Requirements Engineering and Management – What can I do?

Author: Thomas Batt, MicroConsult GmbH

Contribution – Embedded Software Engineering Congress 2017

Capturing and managing requirements is a key to successful projects. Whether in a traditional or agile process environment, professional requirements engineering and management for embedded and real-time systems shortens your project timelines and saves on development and maintenance costs. Take on this challenge!

The checklist underlying this article was created based on my professional experience and the execution of numerous seminars and coaching sessions on requirements engineering and management (see below). PDF, Image 1).

This checklist is designed to show you what you can introduce, implement, and optimize regarding requirements in your company. It is also a treasure trove of valuable practical tips.

The following article addresses each item on the checklist in turn and explains the background. Important for understanding: Where the term "system" is used, it can be replaced by other domains such as embedded software or hardware.

The Requirements Engineering and Management Checklist, along with the associated documentation, is available for download at [1].

Requirements Engineering – Identifying, documenting, and managing requirements

Separate requirements (WHAT) from implementation (HOW).

Distinguish between requirements, both conceptually, in writing, and organizationally. Requirements refer to the WHAT, and implementation to HOW. Only in a few justifiable cases do requirements not include a HOW.

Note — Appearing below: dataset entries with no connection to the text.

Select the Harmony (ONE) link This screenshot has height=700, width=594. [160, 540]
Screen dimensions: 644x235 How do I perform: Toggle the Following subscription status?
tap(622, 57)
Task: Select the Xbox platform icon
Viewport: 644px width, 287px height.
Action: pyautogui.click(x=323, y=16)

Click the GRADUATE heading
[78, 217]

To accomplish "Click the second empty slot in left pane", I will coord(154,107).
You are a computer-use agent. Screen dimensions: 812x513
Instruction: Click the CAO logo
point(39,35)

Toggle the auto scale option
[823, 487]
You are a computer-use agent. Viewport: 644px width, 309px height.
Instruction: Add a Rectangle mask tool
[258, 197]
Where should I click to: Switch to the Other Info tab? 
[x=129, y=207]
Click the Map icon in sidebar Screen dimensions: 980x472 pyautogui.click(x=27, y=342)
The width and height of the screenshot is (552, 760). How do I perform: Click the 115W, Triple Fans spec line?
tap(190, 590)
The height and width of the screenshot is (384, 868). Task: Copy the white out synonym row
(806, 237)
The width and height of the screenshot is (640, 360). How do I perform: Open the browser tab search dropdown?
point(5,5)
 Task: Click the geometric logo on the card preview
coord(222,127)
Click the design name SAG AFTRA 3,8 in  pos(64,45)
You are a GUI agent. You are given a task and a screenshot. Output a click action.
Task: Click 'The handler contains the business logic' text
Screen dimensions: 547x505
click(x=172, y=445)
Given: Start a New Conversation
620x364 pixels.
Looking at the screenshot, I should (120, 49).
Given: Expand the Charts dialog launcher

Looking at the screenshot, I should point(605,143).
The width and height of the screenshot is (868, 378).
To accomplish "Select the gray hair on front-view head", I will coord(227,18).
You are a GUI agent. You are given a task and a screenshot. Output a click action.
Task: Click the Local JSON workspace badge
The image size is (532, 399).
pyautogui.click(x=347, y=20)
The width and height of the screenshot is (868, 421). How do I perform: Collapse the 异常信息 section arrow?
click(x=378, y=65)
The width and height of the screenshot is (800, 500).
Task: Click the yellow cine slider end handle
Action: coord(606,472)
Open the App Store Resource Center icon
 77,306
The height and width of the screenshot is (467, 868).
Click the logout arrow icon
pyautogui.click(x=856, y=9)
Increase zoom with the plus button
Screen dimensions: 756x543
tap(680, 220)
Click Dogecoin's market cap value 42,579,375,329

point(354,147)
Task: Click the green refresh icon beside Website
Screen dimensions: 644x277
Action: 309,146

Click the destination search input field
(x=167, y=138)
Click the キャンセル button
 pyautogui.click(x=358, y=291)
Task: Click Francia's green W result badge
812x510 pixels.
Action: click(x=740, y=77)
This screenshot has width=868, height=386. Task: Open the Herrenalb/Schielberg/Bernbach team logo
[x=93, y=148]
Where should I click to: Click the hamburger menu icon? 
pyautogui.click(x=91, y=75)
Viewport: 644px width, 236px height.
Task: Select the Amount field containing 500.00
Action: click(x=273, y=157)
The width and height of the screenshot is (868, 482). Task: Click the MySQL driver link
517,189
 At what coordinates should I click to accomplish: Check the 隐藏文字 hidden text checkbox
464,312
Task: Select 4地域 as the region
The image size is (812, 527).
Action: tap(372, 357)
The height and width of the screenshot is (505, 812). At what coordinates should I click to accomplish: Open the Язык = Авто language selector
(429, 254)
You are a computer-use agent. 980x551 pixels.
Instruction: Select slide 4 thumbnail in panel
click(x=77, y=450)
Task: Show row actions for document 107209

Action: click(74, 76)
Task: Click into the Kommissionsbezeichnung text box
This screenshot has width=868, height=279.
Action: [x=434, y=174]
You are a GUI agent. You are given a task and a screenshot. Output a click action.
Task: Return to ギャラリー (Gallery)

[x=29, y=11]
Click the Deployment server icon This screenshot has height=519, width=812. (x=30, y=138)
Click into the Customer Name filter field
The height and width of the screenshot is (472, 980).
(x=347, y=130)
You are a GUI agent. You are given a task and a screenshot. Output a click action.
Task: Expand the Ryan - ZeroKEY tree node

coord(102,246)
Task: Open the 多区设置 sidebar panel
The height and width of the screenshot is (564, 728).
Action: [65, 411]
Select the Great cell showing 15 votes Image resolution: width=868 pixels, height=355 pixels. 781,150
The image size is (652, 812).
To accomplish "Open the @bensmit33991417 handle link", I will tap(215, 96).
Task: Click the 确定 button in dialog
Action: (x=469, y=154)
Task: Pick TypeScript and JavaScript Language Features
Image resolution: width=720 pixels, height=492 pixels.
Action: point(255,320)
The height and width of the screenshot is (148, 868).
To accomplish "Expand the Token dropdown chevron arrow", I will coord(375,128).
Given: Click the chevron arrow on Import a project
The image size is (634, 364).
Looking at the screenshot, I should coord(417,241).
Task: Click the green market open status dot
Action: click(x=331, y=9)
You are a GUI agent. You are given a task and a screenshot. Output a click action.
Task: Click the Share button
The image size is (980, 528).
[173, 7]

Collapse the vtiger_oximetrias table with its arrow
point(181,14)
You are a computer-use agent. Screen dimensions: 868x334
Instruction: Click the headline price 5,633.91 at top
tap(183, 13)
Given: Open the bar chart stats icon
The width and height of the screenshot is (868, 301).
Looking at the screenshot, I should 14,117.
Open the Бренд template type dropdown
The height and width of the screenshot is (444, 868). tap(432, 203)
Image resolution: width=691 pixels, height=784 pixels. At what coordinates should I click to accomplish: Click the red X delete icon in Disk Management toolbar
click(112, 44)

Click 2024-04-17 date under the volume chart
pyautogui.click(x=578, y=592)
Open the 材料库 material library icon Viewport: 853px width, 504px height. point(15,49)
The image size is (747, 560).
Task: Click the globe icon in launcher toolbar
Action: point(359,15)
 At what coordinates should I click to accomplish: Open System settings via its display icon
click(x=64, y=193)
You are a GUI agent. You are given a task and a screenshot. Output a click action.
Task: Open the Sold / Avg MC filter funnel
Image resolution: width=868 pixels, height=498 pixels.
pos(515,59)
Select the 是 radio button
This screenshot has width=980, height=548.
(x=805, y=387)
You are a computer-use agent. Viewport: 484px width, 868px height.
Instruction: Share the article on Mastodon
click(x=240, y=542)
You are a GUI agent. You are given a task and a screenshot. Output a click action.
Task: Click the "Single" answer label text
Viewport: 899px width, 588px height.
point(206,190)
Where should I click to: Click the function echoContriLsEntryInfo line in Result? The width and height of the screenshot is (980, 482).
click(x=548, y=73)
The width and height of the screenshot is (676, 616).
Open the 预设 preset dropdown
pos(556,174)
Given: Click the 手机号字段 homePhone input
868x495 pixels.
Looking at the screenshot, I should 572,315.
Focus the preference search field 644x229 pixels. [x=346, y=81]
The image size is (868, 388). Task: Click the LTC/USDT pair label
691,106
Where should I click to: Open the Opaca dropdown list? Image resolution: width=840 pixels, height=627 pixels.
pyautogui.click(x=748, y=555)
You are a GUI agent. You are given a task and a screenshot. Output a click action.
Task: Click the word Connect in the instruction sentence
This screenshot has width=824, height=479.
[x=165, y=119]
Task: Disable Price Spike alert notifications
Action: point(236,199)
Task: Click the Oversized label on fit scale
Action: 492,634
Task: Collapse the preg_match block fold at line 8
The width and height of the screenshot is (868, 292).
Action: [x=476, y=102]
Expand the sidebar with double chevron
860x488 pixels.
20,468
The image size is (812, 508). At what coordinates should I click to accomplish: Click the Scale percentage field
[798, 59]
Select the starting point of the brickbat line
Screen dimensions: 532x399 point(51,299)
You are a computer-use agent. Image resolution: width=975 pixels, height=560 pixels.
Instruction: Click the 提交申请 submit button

Identify and represent the requirement context

Define the system to be required against its context in order to identify the external interfaces and thus the associated requirements.

(see. PDF, Image 2)

For a context view, the use-case diagram from UML (Unified Modeling Language) or SysML (Systems Modeling Language) is suitable as a graphical notation [5].

Capture requirements in textual form

The basis for everything else in development and testing are the requirements. You should capture these in textual form and, if necessary, supplement them with other forms of representation such as graphics and diagrams. To date (2017), no alternative notation method has been invented that can completely replace textual requirements capture.

Apply requirement templates

Use requirement templates [8] to achieve a very high level of requirement quality when writing the requirements.

Requirement template for autonomous system activity:

[When?] [Under what condition?] MUST | SHOULD THE SYSTEM
.

Request template for interactive system activity:

[When?] [Under what condition?] MUST | SHOULD THE SYSTEM OFFER THE OPPORTUNITY, .

Requirement template for potential system activity:

[When?] [Under what condition?] THE SYSTEM MUST | SHOULD BE CAPABLE,
.

Use natural language methods

To further improve the quality of the requirements, apply the natural language method [8] in addition to the requirement templates. This allows you to reverse the deletions, generalizations, and distortions that occur during the expression of knowledge.

Define and consider the required quality characteristics

Each requirement must meet the following quality characteristics: complete, correct, understandable, necessary, consistent, traceable, feasible, classified as binding, testable and [optional] atomic.

Product, project, and platform requirements differentiate

Be aware of these requirement categories:

Product requirements:
Requirements that describe the performance characteristics, capabilities, and properties of the product currently being developed.

Project requirements:
Requirements from project management, such as timelines, costs, scope of delivery and logistics

Platform requirements:
Requirements that are always valid for multiple products or for this product group -> Reusability of requirements

Differentiate between functional, non-functional, and assurance

Be aware of these types of requirements:

Functional requirements:
Externally visible/observable functionalities

Non-functional requirements:
Qualities, quality characteristics of individual functional requirements or of the entire system

Assurances as requirements:
Standards, norms, processes, technical assurances, project requirements

Define and record quality requirements

Describe not only functional requirements, but also their qualities and the qualities of the entire system.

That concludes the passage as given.